«Ascensão e Queda
de Alfredo Malagueta»
Por José Martins Garcia
910- «ASCENSÃO E QUEDA DE ALFREDO MALAGUETA»
[Excerto/ a contas com a poesia]
Também foi muito mal aceite pelos portalejos a tese de
Malagueta sobre o número quatro. Foi o caso que, interpelado por um colega
curioso sobre os maiores nomes da poesia nacional, Alfredo Malagueta confessou
não ter dúvidas quanto ao preenchimento da trilogia cimeira. Camões, Quental,
Pessoa. Mas depois?... O quarto lugar constituía um problema gravíssimo. Os
historiadores da literatura não davam achegas para tão melindrosa avaliação.
Nem os catedráticos sabiam quem era o quarto poeta, nem o Ministro da Educação
Nacional ousava decidir em tão transcendente matéria.
Quem seria?... Alfredo
Malagueta já sofrera noites de insónia, em demanda do almejado nome. Sem êxito.
Ora a voz da inspiração lhe segredava o nome de Bocage, ora o bom senso lhe
lembrava que um libertino nunca poderia ocupar tais píncaros. Por vezes a voz
misteriosa segredava-lhe o nome de Teixeira de Pascoaes, mas Pascoaes era pouco
lido... Também ouvira algumas vezes o nome de José Régio... Mas Régio ainda
vivia... De modo que esse preenchimento do quarto lugar era problema de quebrar
a cabeça mais erudita. O próprio Fernando Pessoa lhe chegara a pôr algumas
dúvidas em tempos, dada a utilização que fizera, impensadamente, do vocábulo
merda. Todavia, dada a sua já relativamente distante morte, tudo levava a crer
tratar-se de um pecadilho de juventude. O colega curioso, pouco adaptado à
ciência portaleja, perguntou: «Mas por que quer escolher o senhor doutor
quatro, e só quatro, poetas?» Alfredo Malagueta entusiasmou-se: «Colega, saiba
que depois do quarto virá o quinto, tal como sucederá com os impérios...»

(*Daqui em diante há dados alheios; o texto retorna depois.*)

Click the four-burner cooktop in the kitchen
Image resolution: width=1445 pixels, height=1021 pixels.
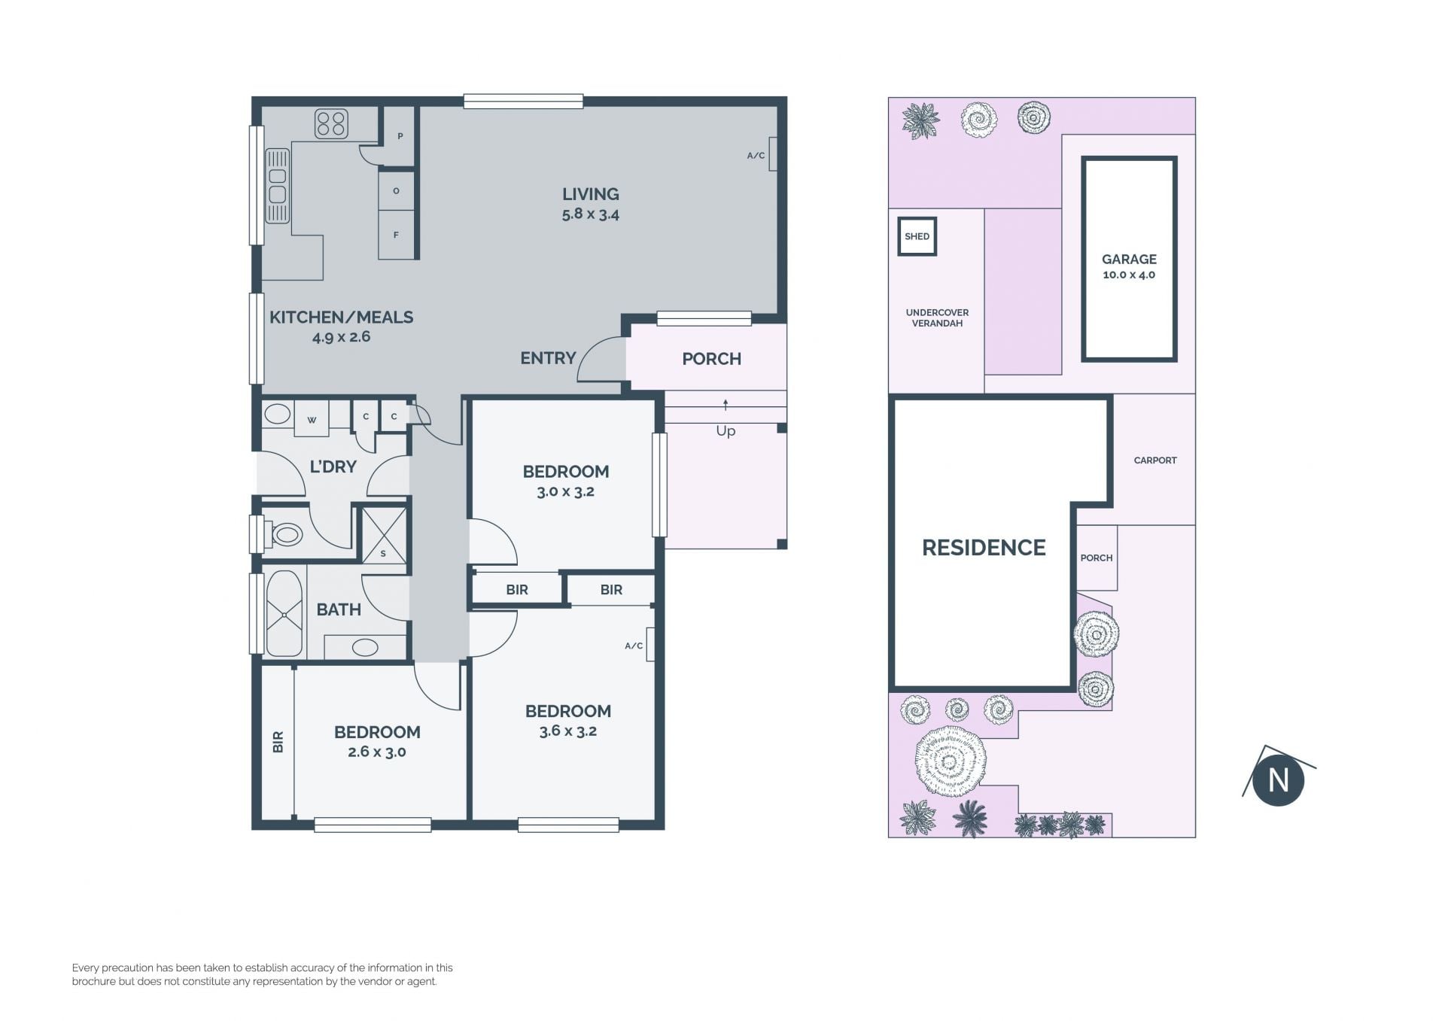331,124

Como tudo era rapidamente sabido na Porta - onde a moral
vítrea açambarcava as atenções de modo a impedir conhecimentos esotéricos - a
versão divulgada acerca dos poetas acentuou que Alfredo Malagueta descobrira
que, a seguir ao número quatro, vem o número cinco, interpretação causadora de
uns primeiros apupos na via pública.
Um primeiro
afastamento dos portalejos deixou-o muito solitário, rondando as águas
indiferentes, meditando nas nuvens carregadas, aproximando-se perigosamente das
serpentes e dos cães que guardavam os dois extremos da cidade. Estava a findar
aquele primeiro e amargurado ano lectivo quando, interrogado por um aluno
acerca do Canto IX de «Os Lusíadas», Malagueta perdeu o respeito pelo poeta
número um da lista e pipilou que Camões tinha sido um tarado sexual. O reitor,
homem franco ao modo antigo, resolveu intervir:
- Homem! - disse - Camões, fosse lá o que fosse,
sempre é o símbolo da pátria... Veja lá o que diz aos pequenos!
Alfredo Malagueta recolheu-se a um orgulho taciturno, ferido, ensimesmado, incompreen-dido. Circulava de casa ao liceu, de casa ao templo.